>> begin RECORDS FOR PROCESSING

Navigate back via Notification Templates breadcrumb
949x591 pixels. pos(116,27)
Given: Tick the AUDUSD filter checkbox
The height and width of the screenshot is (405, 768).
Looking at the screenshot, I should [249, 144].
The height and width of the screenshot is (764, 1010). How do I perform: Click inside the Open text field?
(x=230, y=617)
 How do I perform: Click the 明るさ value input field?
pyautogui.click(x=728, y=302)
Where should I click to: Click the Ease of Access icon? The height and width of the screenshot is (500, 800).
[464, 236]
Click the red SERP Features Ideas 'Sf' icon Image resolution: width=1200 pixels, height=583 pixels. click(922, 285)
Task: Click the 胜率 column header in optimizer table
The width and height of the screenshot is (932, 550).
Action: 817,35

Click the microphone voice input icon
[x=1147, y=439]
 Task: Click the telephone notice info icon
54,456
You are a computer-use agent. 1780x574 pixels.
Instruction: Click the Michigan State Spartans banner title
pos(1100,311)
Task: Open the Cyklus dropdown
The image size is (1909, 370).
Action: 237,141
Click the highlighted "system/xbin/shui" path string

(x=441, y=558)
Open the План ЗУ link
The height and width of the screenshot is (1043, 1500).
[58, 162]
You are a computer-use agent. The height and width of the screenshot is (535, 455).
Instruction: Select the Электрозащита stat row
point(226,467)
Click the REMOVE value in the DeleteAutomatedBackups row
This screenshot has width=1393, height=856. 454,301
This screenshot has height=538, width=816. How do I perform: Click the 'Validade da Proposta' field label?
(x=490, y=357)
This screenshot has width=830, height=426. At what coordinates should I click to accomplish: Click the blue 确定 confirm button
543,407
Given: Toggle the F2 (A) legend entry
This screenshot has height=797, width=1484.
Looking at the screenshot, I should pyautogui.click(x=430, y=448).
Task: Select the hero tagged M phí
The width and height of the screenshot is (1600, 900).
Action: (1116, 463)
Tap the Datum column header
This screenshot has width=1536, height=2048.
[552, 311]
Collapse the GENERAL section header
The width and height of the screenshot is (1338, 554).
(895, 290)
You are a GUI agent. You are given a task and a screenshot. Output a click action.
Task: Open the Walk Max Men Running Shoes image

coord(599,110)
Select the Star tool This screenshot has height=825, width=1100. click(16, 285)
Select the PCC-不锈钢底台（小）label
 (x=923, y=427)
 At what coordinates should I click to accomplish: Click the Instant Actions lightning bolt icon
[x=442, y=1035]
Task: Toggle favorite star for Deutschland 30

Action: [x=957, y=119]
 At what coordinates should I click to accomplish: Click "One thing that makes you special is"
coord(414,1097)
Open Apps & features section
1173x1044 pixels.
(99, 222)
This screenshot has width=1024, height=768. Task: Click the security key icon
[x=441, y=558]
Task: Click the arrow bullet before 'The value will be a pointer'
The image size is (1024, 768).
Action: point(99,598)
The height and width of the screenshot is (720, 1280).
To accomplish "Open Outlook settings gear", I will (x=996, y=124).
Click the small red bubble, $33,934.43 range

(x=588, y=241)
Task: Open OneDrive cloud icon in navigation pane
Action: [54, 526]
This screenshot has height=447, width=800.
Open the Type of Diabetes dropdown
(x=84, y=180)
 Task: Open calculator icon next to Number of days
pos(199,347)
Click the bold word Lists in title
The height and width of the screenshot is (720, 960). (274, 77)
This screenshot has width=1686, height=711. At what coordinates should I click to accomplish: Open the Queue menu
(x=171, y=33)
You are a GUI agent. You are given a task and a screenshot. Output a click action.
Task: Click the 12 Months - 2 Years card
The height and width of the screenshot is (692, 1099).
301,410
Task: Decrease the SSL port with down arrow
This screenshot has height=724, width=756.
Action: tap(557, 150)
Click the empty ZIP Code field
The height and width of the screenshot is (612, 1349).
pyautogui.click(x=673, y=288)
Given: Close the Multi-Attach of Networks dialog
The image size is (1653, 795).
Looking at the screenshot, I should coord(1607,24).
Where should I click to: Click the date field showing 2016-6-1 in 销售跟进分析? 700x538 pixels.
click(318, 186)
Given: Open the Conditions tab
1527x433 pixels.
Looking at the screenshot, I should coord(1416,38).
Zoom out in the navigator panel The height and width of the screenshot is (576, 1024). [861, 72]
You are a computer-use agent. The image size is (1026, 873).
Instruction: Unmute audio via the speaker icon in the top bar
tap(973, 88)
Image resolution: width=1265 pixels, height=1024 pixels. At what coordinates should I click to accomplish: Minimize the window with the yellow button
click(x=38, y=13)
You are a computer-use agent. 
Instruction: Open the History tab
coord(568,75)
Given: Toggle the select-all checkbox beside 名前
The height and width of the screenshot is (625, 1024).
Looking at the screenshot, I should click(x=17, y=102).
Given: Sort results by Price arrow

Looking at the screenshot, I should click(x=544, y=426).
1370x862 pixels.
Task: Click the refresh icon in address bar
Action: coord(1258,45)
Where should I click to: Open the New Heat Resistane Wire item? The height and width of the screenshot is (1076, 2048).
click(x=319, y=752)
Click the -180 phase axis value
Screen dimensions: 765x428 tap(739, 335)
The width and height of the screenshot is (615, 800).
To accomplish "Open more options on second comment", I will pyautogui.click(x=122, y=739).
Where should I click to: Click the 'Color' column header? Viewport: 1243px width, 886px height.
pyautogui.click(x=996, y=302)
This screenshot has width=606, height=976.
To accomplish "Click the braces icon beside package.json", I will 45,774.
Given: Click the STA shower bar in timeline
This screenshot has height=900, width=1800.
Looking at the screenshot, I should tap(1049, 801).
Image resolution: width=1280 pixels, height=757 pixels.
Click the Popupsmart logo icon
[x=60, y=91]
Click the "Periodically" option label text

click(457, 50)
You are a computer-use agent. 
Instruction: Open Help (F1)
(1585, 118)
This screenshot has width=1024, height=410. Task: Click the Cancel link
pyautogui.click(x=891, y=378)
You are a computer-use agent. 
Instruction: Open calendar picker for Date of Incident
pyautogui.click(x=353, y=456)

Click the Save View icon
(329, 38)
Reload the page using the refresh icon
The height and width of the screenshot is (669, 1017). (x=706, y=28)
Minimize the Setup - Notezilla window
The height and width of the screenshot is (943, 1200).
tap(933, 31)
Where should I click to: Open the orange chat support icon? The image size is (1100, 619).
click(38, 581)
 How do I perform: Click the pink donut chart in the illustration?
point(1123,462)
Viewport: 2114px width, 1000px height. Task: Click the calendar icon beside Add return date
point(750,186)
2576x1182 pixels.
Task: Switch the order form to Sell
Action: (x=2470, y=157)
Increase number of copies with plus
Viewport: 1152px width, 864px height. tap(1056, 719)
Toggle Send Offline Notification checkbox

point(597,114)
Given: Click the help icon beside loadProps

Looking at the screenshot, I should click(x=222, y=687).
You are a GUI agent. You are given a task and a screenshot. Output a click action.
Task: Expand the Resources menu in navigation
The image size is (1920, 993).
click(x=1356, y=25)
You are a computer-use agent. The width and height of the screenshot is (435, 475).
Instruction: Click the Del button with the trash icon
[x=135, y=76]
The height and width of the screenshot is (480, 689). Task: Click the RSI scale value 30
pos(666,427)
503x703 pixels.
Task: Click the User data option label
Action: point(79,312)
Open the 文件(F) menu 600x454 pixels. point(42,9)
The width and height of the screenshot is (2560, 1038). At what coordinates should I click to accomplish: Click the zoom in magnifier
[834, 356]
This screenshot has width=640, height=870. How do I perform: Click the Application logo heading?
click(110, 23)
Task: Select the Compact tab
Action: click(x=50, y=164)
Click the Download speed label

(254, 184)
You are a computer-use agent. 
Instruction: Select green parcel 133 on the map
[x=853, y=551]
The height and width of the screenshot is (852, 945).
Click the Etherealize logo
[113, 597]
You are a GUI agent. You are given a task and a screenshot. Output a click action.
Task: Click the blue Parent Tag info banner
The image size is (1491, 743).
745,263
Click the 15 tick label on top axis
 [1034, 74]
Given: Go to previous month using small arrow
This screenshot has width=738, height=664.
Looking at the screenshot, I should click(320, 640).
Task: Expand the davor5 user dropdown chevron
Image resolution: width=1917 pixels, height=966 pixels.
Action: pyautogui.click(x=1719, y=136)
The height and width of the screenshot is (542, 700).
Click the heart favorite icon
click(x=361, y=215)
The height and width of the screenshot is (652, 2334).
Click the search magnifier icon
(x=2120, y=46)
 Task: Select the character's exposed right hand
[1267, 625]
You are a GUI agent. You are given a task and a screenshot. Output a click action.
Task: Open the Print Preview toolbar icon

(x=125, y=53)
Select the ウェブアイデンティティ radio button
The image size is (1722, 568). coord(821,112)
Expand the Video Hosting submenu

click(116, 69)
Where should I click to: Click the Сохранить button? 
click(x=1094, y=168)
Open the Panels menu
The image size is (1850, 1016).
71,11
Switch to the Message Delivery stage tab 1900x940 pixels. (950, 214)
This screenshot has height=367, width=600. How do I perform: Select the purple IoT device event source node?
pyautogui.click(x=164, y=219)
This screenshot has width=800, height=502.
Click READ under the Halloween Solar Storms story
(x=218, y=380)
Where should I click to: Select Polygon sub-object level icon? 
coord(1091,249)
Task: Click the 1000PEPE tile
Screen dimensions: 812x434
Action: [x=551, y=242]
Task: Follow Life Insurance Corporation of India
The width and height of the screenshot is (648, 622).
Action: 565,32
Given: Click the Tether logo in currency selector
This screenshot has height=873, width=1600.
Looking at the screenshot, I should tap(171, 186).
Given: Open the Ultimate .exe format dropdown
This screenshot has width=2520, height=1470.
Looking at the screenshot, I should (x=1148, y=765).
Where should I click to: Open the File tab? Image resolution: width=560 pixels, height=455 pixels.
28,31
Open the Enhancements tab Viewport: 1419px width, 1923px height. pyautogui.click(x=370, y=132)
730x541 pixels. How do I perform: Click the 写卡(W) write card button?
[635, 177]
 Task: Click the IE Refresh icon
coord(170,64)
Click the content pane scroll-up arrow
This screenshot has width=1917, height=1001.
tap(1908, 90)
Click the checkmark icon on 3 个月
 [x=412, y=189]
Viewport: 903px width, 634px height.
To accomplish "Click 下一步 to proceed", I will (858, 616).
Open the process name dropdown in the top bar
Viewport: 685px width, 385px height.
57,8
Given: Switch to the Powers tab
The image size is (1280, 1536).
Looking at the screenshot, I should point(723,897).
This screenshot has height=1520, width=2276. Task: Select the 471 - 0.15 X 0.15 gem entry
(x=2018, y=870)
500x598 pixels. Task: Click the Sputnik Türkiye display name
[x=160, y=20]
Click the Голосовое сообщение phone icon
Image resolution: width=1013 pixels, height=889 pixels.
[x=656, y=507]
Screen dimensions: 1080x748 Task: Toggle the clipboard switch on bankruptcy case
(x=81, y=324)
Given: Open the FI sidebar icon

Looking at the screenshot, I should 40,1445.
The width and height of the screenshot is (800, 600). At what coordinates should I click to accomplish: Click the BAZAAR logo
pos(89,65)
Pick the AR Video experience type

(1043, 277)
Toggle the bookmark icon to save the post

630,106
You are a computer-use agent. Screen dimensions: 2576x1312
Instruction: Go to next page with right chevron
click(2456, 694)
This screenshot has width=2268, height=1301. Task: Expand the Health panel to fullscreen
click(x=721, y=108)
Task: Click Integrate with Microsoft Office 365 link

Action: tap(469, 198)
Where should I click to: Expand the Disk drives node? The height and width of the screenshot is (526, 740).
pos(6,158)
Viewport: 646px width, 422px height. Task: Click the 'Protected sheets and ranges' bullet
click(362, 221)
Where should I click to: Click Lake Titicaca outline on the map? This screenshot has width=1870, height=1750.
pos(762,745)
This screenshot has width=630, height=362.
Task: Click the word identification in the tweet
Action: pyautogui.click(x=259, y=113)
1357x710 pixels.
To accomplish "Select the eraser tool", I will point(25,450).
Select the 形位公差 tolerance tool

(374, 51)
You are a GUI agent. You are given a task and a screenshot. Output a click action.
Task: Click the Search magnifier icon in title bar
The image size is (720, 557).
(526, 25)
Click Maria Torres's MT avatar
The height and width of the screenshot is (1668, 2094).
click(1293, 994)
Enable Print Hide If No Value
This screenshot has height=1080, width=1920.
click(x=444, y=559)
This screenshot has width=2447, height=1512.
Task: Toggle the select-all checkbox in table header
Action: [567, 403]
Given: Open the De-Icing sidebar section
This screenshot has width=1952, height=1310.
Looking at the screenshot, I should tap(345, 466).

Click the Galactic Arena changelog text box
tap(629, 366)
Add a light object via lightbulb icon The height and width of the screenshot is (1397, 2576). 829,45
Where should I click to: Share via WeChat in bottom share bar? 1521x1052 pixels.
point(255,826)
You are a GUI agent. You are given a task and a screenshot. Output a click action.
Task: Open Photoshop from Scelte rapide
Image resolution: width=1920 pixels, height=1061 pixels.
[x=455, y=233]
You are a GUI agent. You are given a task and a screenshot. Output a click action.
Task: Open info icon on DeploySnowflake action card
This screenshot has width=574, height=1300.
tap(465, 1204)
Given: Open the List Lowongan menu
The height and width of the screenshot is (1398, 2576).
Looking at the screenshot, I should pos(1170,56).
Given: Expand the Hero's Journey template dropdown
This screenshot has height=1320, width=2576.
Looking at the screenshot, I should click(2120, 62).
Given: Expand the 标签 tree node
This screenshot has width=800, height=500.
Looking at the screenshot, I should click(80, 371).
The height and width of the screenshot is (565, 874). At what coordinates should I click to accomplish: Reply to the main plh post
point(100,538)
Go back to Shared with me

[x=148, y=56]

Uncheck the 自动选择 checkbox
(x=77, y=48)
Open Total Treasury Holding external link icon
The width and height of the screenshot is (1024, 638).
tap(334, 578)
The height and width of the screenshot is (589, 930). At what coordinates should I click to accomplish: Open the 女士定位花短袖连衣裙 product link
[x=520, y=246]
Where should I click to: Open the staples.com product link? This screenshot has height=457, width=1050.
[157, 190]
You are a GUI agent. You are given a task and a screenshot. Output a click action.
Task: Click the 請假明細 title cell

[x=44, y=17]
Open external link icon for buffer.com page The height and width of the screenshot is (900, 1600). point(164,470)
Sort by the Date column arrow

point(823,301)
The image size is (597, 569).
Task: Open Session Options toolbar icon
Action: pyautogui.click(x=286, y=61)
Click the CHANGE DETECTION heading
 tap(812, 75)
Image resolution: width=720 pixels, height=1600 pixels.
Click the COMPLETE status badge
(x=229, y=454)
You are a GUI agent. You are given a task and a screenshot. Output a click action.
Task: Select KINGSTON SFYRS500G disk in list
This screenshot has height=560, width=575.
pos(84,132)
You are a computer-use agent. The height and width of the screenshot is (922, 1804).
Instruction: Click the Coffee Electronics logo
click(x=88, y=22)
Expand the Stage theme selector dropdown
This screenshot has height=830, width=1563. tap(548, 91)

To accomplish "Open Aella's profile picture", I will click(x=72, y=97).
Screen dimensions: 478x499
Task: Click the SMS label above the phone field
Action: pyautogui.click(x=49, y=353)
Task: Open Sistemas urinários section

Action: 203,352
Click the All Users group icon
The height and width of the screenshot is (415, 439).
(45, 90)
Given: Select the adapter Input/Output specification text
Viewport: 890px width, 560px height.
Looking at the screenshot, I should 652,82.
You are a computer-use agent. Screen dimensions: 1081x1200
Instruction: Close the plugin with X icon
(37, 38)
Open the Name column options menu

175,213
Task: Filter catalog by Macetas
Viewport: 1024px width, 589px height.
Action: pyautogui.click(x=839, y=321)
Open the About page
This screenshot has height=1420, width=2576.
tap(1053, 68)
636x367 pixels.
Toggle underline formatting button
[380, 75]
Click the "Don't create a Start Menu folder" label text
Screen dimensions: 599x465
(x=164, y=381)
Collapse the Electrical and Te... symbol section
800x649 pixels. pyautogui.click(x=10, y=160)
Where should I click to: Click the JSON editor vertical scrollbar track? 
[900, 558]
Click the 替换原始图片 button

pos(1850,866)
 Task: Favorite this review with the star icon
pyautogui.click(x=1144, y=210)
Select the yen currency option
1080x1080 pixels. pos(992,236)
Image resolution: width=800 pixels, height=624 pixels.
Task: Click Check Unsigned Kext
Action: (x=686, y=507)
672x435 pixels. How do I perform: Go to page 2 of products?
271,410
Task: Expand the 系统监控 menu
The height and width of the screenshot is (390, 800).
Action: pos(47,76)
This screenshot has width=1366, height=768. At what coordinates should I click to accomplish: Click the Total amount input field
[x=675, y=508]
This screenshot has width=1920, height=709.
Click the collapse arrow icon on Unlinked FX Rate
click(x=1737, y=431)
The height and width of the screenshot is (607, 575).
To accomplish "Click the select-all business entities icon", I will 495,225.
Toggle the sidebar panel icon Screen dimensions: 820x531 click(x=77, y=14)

>> end RECORDS FOR PROCESSING

=== WHAT IS EXPECTED ===
Turn the material into a Markdown table with the columns Row and Line, starting at the line that contains "The height and width of the screenshot is (652, 2334)." and stopping after the line that contains "(x=125, y=53)". Include both of those lines and leave out any blank lines.

=== RESPONSE TO THIS EXERCISE ===
| Row | Line |
|---|---|
| 1 | The height and width of the screenshot is (652, 2334). |
| 2 | Click the search magnifier icon |
| 3 | (x=2120, y=46) |
| 4 |  Task: Select the character's exposed right hand |
| 5 | [1267, 625] |
| 6 | You are a GUI agent. You are given a task and a screenshot. Output a click action. |
| 7 | Task: Open the Print Preview toolbar icon |
| 8 | (x=125, y=53) |